Push the master branch to Github, overwriting all changes with git push origin master -f. The force flag, -f is required because we’re overwriting changes on Github.

(master)$ git push origin master -f
Counting objects: 289, done.
Delta compression using up to 4 threads.
Compressing objects: 100% (152/152), done.
Writing objects: 100% (289/289), 12.90 MiB | 2.32 MiB/s, done.
Total 289 (delta 149), reused 272 (delta 136)
To git@github.com:dblock/cs5356.git
   dd3a085..abaecc6  master -> master

Now master is in sync between upstream’s master, your fork’s master on Github and your computer’s master, we’re back to a state after we’ve forked the repository, and our changes are on that tmp branch.

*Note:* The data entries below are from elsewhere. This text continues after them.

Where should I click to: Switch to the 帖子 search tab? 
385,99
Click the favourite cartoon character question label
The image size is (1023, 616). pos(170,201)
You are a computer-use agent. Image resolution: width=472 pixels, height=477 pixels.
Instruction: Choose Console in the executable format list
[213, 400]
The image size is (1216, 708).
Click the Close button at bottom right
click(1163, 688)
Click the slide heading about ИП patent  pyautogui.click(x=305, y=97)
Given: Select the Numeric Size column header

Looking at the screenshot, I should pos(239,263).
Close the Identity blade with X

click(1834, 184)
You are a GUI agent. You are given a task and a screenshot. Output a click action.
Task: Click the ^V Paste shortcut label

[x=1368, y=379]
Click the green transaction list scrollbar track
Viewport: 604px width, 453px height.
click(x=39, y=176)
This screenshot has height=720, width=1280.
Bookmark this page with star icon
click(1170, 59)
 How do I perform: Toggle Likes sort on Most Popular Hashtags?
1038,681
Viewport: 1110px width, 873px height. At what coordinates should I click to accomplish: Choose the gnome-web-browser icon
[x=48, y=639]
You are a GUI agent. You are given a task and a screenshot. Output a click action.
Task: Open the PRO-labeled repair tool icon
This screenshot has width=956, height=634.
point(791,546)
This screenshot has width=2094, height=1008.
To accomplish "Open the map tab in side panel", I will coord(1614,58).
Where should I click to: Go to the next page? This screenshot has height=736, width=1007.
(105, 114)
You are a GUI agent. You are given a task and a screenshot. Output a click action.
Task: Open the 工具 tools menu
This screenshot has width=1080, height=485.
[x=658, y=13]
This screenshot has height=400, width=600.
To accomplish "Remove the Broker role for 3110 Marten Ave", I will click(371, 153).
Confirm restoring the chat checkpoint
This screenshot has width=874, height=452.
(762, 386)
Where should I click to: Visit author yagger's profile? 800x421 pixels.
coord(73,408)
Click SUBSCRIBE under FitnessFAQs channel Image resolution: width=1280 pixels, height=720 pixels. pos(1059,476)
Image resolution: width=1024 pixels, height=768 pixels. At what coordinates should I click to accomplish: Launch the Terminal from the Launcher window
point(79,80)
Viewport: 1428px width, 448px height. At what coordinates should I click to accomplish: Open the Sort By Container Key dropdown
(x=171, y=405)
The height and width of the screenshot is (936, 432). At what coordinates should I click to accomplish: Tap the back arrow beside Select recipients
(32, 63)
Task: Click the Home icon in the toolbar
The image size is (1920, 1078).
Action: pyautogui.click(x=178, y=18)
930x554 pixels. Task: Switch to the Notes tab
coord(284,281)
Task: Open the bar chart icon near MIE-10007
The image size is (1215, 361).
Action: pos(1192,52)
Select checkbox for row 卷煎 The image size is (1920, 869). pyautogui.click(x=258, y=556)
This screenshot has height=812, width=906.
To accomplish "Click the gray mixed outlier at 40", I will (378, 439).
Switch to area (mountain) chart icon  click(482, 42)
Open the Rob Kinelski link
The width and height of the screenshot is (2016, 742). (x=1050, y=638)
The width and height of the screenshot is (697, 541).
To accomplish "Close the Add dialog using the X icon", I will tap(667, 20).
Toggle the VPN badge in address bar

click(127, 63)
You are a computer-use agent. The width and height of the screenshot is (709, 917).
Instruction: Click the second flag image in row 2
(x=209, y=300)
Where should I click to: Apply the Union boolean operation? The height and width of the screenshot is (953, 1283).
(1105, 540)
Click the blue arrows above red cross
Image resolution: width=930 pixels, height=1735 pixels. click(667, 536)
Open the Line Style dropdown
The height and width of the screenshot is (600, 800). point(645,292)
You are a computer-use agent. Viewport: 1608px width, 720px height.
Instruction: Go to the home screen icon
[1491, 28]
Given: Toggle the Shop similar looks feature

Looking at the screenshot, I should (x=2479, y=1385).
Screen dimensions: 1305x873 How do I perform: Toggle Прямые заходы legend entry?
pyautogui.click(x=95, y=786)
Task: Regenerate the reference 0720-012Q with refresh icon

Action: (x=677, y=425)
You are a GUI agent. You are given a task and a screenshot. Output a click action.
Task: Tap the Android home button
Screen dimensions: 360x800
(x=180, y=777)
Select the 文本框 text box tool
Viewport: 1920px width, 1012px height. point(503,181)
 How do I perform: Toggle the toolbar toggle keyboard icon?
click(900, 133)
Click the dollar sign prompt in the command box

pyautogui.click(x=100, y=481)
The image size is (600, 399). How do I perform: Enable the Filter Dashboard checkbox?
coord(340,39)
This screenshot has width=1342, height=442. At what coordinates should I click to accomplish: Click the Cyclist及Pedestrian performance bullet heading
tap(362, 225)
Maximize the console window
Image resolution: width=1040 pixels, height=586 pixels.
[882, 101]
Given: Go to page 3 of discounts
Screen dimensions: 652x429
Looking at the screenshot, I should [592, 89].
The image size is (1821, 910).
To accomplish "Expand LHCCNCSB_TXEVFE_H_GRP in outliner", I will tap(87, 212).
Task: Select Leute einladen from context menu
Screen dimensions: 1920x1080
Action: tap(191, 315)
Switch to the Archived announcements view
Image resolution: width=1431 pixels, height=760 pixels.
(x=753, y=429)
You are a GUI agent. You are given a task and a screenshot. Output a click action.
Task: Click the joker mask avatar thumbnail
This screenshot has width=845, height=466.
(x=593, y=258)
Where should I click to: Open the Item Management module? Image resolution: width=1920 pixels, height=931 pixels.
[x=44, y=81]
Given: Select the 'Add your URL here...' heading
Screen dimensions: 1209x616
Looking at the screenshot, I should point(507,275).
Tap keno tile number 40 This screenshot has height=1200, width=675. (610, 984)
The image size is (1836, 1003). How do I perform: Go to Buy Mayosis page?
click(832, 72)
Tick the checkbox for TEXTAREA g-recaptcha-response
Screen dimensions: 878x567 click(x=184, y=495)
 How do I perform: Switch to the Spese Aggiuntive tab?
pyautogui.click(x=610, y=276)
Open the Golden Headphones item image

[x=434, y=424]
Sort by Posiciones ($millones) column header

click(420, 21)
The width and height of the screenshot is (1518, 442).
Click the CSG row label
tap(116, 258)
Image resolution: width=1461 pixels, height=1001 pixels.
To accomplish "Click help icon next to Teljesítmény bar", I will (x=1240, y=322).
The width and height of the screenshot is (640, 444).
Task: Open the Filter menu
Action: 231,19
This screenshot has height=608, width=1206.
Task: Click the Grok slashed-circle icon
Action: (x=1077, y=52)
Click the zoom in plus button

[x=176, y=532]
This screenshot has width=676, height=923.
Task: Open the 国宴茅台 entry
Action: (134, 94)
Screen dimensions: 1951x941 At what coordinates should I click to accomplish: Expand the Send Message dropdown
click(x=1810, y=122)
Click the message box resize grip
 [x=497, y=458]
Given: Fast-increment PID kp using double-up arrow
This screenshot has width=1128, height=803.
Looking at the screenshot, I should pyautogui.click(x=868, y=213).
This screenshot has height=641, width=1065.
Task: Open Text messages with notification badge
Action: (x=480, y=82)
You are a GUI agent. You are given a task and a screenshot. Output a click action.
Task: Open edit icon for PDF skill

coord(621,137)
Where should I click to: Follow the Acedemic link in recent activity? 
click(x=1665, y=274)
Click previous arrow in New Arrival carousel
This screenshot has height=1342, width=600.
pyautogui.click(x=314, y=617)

Apply Changes to a New Branch

We saved our work to tmp. Create a new branch called students-list and merge all changes from tmp to it, minus the history with git merge --squash. That flag applies the changes but doesn’t replay the commits.

(master)$ git checkout -b students-list
Switched to a new branch 'students-list'

(students-list)$ git merge tmp --squash
Updating dd3a085..abaecc6
Fast-forward
Squash commit -- not updating HEAD
...

Use git status to see changes. They aren’t committed, it’s as if you just made them with a text editor.

(students-list)$ git status
On branch students-list
Changes to be committed:
  (use "git reset HEAD <file>..." to unstage)

  new file:   ...

Examine Changes, Commit and Push

Add any changed files with git add, commit changes with git commit and push the branch to Github.

(students-list)$ git push origin student-list

Make a pull request from the student-list branch to the upstream’s master branch on Github. You’re all set.

Need More Changes?

If you need to make more small changes to the student-list branch, edit the files, git add them and commit using git commit --amend, which updates the last commit instead of adding a new one, then git push origin student-list -f to push the changes to Github. This way there’s only one commit in the pull request, no need to squash.

Rebase

There’s going to be other changes on the upstream repository by other students. Update your fork.

(tmp)$ git checkout master
Switched to branch 'master'
Your branch is up-to-date with 'origin/master'.

(master)$ git pull upstream master
...
Fast-forward
...

Rebase the student-list branch.

(tmp)$ git checkout student-list
Switched to branch 'student-list'

(master)$ git rebase master
...

When a conflict is shown during the rebase, fix it by editing the file in conflict with a text editor, then continue the rebase with git rebase --continue.

Push the branch to Github.

git push origin student-list -f

No need to update an existing pull request from the student-list branch, it will be automatically updated with the new changes!

Cleanup

After the pull request has been accepted upstream (ie. merged), checkout the master branch, git pull upstream master, then cleanup local branches.

(master)$ git branch -D tmp

(master)$ git branch -d student-list

The -D force-deletes unmerged branches with changes and -d deletes all merged branches.

You may get a “error: unable to delete ‘branch-name’: remote ref does not exist” when trying to delete a branch. Prune any branches that were deleted remotely.

(master)$ git remote prune origin

You can see the remote branch list with git branch -r.

(master)$ git branch -r
  origin/student-list

Delete the merged remote branches.

(master)$ git push origin :student-list

Conclusion

The biggest issue was that you started without a topic or feature branch, student-list in our example. That makes it hard to have a local baseline (master) to rebase or update against. Always keep all the master branches in sync, and use feature branches for development.